*** Block opens ***
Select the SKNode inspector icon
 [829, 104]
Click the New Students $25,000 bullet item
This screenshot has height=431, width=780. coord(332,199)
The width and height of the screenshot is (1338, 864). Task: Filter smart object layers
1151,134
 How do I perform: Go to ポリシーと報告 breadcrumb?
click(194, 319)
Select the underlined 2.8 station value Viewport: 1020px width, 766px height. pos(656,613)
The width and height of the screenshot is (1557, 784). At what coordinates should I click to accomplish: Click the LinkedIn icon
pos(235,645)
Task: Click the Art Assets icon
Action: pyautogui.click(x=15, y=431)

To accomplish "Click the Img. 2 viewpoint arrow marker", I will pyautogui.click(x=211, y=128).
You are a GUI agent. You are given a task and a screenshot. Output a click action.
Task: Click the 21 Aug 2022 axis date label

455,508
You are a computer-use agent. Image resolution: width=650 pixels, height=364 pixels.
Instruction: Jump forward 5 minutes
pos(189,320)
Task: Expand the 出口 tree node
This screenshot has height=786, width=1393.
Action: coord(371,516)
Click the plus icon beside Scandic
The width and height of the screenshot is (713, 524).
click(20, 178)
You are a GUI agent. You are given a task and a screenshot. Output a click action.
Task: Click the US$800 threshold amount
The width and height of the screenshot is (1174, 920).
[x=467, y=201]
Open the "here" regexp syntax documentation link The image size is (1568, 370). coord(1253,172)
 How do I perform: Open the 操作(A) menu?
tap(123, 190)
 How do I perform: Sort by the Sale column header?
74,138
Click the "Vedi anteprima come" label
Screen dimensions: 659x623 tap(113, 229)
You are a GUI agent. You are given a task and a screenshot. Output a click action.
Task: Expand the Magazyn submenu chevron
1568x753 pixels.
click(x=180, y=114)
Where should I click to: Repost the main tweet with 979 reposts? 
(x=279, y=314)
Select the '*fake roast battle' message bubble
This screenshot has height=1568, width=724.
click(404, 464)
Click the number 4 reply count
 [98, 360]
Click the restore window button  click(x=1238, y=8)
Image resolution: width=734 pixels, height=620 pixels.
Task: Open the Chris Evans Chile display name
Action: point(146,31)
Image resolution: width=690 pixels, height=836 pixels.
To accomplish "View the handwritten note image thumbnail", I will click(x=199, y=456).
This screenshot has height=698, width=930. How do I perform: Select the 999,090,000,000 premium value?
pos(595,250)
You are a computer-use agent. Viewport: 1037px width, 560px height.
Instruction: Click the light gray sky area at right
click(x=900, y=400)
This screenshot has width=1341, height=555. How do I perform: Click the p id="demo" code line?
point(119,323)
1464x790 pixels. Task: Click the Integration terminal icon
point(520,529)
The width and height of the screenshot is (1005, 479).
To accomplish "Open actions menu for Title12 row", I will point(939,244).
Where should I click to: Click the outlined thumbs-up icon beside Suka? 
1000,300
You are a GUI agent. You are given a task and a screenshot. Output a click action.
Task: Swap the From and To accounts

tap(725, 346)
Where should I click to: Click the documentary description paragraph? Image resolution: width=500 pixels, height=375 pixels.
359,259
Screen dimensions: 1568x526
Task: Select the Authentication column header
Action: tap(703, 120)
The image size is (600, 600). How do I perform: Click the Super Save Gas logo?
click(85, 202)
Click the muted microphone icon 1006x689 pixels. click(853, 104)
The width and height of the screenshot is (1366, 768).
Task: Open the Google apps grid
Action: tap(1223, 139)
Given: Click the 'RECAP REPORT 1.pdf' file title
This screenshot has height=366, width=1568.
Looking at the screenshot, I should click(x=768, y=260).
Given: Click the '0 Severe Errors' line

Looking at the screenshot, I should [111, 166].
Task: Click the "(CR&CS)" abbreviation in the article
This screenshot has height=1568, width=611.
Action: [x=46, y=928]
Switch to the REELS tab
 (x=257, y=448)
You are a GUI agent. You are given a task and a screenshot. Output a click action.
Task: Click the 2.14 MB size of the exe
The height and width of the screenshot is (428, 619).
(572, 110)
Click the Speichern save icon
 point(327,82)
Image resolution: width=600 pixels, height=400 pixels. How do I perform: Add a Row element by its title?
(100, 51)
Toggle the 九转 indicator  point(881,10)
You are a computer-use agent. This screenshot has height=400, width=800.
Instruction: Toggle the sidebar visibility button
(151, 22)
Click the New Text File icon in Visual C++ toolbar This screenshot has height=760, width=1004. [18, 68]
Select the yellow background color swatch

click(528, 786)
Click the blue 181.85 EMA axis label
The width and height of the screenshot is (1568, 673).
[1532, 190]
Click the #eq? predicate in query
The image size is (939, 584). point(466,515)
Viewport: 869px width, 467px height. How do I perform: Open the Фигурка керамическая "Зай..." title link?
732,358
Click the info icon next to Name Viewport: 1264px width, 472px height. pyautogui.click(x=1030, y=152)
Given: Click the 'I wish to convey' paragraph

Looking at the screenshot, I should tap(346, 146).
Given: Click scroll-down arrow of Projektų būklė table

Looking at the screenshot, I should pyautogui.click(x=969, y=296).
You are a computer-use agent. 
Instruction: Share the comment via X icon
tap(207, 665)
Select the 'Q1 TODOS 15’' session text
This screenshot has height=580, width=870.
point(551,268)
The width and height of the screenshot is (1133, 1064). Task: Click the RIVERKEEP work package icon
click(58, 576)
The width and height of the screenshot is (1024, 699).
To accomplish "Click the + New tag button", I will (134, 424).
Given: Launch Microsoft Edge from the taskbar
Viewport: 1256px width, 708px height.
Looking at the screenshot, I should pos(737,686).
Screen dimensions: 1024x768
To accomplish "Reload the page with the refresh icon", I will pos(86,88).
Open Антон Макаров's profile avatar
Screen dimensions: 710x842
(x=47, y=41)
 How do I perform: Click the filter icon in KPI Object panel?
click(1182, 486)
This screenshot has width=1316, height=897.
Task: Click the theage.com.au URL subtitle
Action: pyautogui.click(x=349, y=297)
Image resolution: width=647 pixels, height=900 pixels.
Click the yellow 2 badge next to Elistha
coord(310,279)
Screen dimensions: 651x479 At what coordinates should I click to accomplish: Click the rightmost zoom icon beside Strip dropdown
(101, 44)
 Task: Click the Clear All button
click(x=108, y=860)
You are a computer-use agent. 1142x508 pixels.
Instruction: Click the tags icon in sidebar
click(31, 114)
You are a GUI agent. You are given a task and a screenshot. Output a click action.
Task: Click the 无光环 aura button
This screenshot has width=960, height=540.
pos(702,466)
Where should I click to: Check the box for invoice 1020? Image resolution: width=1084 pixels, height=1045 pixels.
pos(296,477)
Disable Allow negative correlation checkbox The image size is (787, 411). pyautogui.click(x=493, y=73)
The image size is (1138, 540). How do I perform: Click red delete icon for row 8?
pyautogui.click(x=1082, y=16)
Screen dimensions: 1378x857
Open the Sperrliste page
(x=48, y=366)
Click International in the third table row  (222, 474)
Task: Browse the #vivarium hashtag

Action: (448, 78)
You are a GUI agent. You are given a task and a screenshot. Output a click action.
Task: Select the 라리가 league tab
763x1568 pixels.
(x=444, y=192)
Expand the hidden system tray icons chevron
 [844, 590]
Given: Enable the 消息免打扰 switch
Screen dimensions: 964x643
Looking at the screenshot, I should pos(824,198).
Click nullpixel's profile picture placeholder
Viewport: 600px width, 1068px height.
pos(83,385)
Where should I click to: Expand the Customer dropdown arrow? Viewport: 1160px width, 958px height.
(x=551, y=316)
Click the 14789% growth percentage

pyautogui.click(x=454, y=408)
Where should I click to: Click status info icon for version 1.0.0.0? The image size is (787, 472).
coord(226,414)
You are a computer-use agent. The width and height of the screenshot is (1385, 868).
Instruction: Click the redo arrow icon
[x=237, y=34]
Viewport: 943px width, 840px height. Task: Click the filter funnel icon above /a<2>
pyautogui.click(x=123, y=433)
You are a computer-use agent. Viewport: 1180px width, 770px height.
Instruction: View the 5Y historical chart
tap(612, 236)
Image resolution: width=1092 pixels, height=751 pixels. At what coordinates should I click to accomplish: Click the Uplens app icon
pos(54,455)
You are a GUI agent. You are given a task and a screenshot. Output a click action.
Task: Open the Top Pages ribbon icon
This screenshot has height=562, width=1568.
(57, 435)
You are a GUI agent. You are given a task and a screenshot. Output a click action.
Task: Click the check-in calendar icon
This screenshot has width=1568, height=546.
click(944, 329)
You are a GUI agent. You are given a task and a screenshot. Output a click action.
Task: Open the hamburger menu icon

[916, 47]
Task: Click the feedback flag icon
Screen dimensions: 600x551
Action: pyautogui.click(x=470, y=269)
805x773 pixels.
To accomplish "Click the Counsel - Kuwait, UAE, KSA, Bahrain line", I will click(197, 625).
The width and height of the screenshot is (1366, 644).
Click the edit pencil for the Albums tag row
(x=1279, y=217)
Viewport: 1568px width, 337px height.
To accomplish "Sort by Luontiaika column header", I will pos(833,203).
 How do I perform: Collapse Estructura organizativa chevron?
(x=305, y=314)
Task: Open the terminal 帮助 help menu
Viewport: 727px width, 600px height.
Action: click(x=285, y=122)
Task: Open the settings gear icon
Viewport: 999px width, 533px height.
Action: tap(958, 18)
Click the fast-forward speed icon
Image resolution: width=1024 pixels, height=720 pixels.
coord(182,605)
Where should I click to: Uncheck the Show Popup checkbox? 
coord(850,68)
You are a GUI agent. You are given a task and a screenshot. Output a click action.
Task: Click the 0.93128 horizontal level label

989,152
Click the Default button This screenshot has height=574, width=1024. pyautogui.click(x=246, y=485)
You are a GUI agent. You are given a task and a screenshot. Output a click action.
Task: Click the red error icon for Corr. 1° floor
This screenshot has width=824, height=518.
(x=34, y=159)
*** Block closes ***
**Exercise details**.
Scan the material above for the string "will", and copy every line where it is found.

**Exercise solution**.
To accomplish "Click the Img. 2 viewpoint arrow marker", I will pyautogui.click(x=211, y=128).
To accomplish "View the handwritten note image thumbnail", I will click(x=199, y=456).
To accomplish "Open actions menu for Title12 row", I will point(939,244).
To accomplish "Click the + New tag button", I will (134, 424).
To accomplish "Reload the page with the refresh icon", I will pos(86,88).
To accomplish "Click the Counsel - Kuwait, UAE, KSA, Bahrain line", I will click(197, 625).
To accomplish "Sort by Luontiaika column header", I will pos(833,203).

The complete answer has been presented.